Kara spent time in Moser's office during high school and realized how versatile a family physician's work could be. "I wanted a variety of things to do every day," she said.
She's got that in Colby, where the Kuhlmans work at Citizens Medical Center hospital and The Family Center for Health Care, an adjacent clinic. Both treat patients of all ages. Kara delivered 19 babies during her first six months there. While she's taking a break from those duties to care for her own young children, she performs gynecologic procedures and minor dermatologic surgeries. Dan focuses on clinic exams and also serves as medical director of two nursing homes.
"We can take care of patients and their grandparents and their baby, and I like that a lot," Dan said.
Under a new arrangement, Dan Kuhlman and several other physicians take turns serving as hospitalists for one week per month. That helps provide more efficient continuity of care for the admitted patients, who average about eight a day.
"It got busy enough that it made sense to do that," Dan said. "The patients love it, the nurses love it."
Colby's size and location hours from the nearest large medical facility mean its physicians have to be prepared for just about anything. In certain emergencies, patients are stabilized before being transported to Denver, Hays, or Kearny, Nebraska. But the region's weather can make that difficult.

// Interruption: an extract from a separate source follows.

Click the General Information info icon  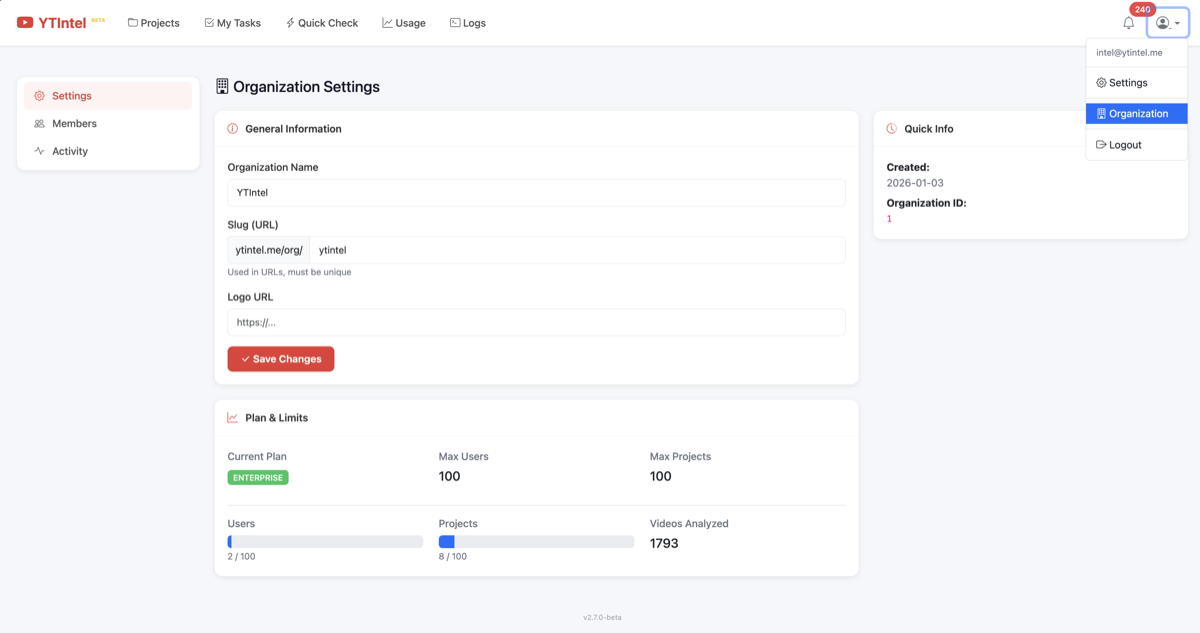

Kara recalls delivering a baby who was breathing too fast, then finding that the Denver medical helicopter couldn't take off because of thunderstorms and a tornado. "I just stayed at the hospital that night," she said.
The Kuhlmans say Colby is just the kind of place they want to raise their two children -- Anna, 3, and Scott, 18 months. "It's nice being accepted by the community," Kara said. The couple recently took a quick weekend getaway to Dallas to celebrate their fifth wedding anniversary.

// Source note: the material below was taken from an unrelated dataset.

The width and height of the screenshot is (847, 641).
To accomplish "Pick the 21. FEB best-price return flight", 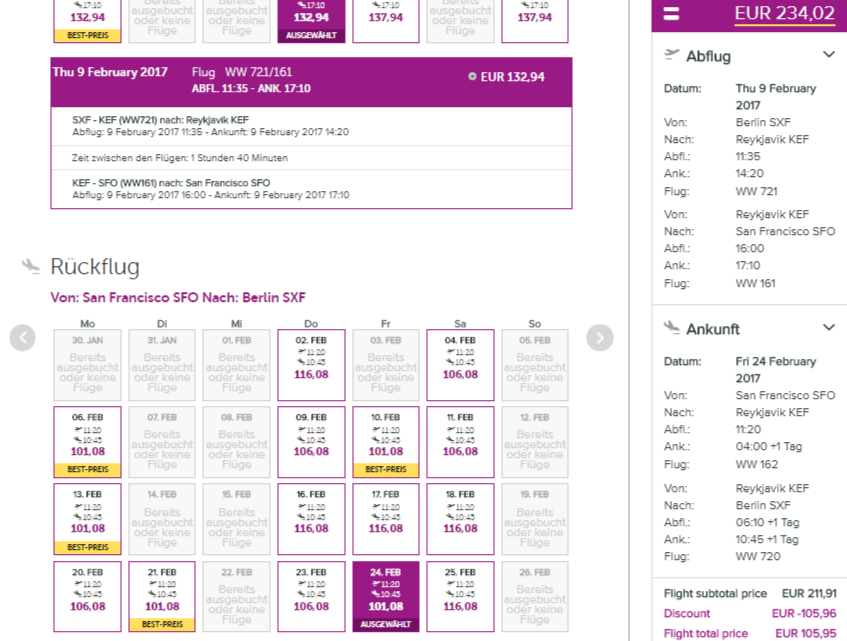I will pyautogui.click(x=162, y=596).

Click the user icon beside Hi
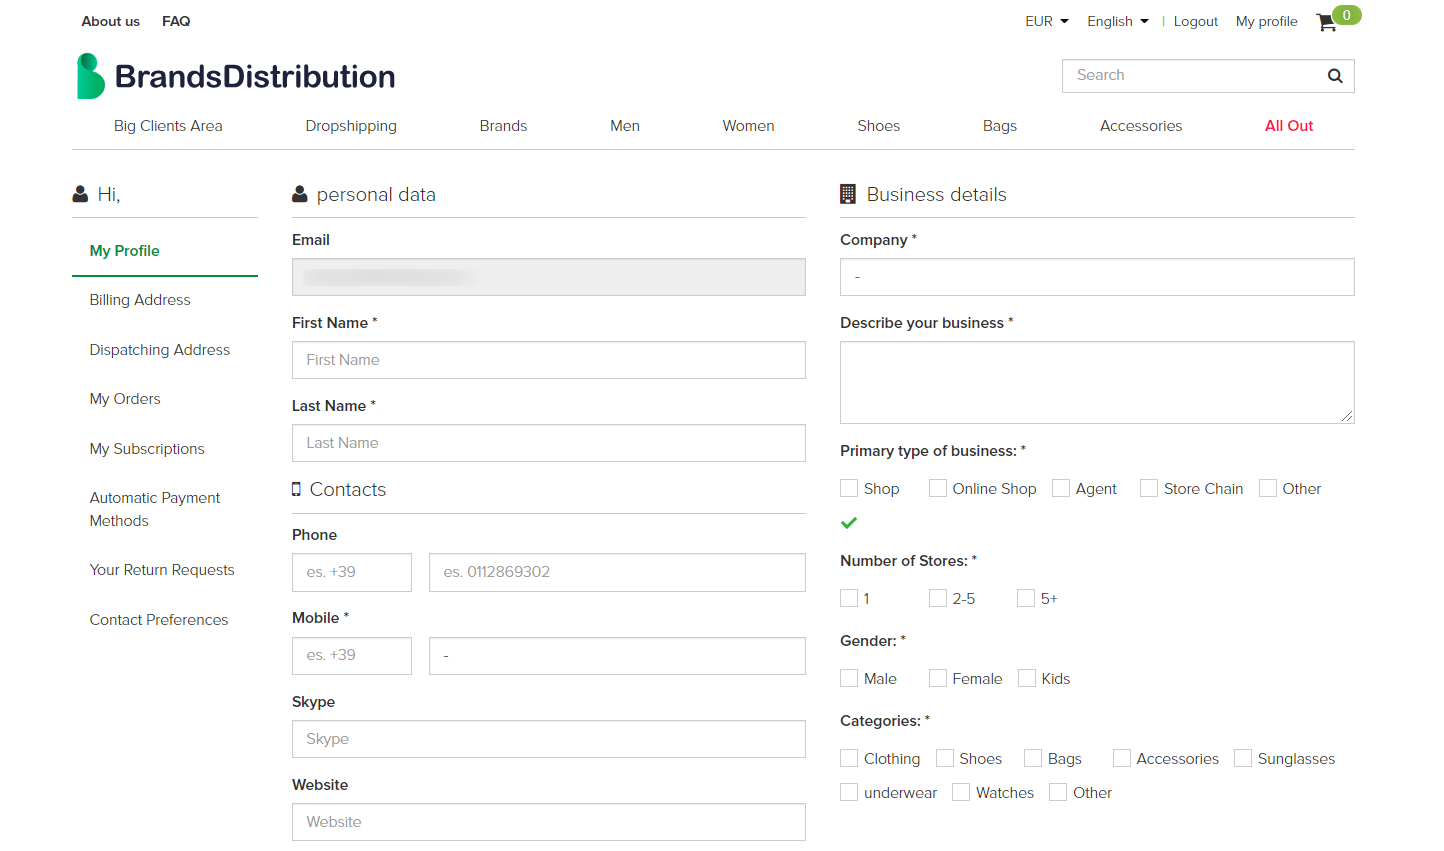tap(80, 194)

The Kuhlmans say their patient load has grown by about half. The couple still found time to host a half-dozen KU students doing their rural health rotations last year.
One of Colby's two clinics closed recently; a couple mid-levels from that clinic joined The Family Center, and Dan Kuhlman says the medical community seems less divided than before.
And to help with the workload they helped recruit another married physician couple. Kysha and Dereck Totten, a pair of KU School of Medicine-Wichita grads will start their practice in Colby next month.
"I feel like we're really building up a hub," Dan Kuhlman said.